__DIRECTIONS__
Copy out word for word everything in the entries below from the line containing "255) in the screenshot?" down to the line containing "center [2025, 255].", with both of those lines included.

__RECORD SET__
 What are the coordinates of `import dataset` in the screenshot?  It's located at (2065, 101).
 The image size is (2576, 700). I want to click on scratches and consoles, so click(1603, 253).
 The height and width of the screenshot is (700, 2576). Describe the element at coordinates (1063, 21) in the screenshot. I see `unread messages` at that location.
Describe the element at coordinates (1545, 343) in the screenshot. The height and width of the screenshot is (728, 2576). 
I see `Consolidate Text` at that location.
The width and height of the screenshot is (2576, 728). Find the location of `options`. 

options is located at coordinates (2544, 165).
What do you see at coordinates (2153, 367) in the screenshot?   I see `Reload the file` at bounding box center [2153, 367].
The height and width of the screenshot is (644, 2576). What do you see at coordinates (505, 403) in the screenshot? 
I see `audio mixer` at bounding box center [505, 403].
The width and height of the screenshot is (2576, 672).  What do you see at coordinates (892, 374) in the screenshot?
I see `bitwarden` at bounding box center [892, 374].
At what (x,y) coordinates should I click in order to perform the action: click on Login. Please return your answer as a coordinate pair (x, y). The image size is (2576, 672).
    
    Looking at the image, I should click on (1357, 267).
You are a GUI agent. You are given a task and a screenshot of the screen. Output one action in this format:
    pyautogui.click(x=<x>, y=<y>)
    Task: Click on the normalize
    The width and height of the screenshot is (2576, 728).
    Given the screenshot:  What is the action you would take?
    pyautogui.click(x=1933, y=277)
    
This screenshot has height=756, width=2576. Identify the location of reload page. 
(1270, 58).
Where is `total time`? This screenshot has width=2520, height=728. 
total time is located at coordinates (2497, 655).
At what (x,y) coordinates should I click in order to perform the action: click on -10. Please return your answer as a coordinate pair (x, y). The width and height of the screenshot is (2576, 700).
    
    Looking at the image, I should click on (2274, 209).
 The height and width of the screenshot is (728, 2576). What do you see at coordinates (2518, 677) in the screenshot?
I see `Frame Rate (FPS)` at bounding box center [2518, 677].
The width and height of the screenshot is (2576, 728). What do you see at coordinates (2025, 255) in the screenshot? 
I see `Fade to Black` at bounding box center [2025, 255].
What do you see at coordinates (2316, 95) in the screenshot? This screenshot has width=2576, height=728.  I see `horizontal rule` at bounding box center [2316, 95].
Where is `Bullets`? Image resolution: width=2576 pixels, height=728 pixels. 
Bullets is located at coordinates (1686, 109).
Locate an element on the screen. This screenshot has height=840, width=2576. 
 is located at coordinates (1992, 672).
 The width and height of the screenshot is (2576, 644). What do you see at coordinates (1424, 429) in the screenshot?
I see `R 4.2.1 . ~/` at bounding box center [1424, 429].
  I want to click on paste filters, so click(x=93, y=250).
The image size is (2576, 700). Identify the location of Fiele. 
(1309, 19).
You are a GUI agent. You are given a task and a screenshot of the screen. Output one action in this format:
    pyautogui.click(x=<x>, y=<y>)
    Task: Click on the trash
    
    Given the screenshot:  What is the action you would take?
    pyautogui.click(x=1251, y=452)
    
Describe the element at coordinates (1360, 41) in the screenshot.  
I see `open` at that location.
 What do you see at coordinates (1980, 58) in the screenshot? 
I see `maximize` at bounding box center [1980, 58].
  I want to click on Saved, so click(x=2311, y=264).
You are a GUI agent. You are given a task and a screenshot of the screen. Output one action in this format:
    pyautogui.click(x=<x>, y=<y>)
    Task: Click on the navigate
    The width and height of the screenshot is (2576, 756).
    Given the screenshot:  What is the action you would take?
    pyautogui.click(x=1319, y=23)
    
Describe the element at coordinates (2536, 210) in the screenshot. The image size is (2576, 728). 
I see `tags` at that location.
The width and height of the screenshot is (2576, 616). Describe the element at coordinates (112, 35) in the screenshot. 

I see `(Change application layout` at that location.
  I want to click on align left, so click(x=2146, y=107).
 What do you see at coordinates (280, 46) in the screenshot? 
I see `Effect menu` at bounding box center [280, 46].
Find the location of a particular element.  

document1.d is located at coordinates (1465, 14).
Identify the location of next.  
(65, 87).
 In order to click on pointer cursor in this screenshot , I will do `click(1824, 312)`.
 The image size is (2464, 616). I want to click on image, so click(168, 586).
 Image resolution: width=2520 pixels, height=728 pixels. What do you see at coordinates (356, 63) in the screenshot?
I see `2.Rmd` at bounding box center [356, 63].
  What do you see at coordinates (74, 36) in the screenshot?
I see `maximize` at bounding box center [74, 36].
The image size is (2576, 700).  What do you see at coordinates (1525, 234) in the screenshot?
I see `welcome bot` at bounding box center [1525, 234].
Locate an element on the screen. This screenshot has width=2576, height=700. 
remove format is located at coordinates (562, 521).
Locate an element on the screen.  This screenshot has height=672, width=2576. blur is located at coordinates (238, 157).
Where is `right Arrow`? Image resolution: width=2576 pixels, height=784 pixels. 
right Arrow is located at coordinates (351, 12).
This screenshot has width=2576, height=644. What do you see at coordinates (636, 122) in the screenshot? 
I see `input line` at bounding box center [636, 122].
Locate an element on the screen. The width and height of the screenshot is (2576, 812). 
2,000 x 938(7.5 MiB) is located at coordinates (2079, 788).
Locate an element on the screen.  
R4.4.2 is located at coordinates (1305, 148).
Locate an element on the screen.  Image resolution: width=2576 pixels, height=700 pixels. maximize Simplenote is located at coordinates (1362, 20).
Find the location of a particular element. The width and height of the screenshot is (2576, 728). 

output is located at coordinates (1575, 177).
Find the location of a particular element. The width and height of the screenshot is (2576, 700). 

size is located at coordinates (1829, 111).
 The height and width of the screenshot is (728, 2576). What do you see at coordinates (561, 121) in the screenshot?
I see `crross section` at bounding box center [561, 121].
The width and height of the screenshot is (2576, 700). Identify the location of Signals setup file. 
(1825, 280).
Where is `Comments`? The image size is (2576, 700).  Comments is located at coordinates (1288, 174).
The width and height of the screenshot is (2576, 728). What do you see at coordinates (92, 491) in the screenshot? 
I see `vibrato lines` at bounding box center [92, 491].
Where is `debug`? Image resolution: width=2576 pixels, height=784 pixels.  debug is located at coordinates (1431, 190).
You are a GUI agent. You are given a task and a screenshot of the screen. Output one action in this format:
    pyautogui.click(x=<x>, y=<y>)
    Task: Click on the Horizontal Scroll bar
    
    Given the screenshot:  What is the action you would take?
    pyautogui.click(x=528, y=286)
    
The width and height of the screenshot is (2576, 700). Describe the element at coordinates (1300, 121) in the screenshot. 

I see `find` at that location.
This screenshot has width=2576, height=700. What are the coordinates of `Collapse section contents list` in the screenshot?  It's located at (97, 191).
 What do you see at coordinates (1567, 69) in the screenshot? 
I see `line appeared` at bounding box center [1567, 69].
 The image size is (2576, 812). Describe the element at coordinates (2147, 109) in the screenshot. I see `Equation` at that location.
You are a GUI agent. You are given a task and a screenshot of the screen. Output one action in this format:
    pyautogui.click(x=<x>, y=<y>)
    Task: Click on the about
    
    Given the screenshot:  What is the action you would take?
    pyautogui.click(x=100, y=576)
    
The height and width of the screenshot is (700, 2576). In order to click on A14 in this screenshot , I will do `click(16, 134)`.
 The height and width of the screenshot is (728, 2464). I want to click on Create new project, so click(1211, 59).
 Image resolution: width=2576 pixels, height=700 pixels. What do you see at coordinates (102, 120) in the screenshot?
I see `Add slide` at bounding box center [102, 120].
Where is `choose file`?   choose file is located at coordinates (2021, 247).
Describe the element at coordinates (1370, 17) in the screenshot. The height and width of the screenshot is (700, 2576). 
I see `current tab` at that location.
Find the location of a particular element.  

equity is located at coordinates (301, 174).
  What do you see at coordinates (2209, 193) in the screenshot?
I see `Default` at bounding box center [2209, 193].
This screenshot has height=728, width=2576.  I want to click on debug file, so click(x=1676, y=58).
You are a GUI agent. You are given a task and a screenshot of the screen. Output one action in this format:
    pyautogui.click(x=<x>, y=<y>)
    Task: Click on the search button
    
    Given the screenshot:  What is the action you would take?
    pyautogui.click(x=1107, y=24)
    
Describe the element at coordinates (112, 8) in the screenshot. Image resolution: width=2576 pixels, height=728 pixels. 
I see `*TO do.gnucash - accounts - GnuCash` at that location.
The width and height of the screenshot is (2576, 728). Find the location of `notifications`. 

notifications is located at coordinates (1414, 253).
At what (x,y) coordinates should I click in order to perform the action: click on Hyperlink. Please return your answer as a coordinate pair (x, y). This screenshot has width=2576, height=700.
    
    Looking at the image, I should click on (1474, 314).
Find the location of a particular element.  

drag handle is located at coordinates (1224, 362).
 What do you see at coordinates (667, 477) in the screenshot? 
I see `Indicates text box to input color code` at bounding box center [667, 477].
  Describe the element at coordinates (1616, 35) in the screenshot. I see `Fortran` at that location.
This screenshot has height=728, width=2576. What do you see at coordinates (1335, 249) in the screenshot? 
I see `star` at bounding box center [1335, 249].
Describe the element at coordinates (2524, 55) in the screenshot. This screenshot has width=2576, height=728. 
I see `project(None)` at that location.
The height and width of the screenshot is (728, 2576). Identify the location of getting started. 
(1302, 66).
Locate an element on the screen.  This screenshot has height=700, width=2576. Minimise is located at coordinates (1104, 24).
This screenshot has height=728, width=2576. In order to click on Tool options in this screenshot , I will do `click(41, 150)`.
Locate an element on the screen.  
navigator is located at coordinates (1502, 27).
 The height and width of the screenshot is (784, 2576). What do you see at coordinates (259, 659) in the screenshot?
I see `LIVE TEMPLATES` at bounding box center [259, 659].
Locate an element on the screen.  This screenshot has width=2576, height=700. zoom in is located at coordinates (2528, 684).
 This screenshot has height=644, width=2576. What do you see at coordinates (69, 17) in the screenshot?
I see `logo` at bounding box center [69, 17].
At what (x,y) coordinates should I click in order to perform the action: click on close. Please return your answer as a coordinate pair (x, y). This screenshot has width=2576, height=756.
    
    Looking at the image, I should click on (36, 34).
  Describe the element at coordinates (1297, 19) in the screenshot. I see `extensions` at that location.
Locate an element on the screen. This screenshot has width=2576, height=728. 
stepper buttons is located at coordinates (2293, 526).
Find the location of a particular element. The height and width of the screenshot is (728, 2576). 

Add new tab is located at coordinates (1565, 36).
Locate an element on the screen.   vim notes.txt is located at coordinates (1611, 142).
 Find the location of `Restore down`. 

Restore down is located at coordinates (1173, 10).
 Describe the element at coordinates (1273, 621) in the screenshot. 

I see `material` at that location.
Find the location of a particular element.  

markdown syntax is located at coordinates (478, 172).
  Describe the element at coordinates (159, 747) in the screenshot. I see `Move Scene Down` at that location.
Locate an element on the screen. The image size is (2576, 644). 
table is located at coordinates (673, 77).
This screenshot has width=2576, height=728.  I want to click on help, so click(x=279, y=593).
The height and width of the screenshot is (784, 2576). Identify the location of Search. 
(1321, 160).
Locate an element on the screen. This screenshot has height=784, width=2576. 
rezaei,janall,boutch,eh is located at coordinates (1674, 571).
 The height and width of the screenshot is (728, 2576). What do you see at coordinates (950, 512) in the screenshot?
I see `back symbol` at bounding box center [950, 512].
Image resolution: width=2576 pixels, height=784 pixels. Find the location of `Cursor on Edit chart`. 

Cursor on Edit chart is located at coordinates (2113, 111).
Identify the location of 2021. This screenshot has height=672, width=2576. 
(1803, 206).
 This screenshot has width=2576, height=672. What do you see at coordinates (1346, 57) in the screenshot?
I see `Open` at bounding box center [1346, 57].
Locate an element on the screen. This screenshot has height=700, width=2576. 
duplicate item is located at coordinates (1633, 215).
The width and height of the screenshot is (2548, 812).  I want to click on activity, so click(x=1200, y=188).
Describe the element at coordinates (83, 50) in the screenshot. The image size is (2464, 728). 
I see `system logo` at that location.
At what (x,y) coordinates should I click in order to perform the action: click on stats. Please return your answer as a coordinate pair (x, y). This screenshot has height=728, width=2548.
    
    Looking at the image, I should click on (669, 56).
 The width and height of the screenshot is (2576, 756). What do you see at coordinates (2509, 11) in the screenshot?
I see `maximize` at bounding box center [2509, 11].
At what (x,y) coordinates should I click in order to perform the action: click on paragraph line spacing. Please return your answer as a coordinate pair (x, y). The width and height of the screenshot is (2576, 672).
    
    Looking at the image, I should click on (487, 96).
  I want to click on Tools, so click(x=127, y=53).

__ANSWER TO THIS EXERCISE__
The width and height of the screenshot is (2576, 728). What do you see at coordinates (2025, 255) in the screenshot? 
I see `Fade to Black` at bounding box center [2025, 255].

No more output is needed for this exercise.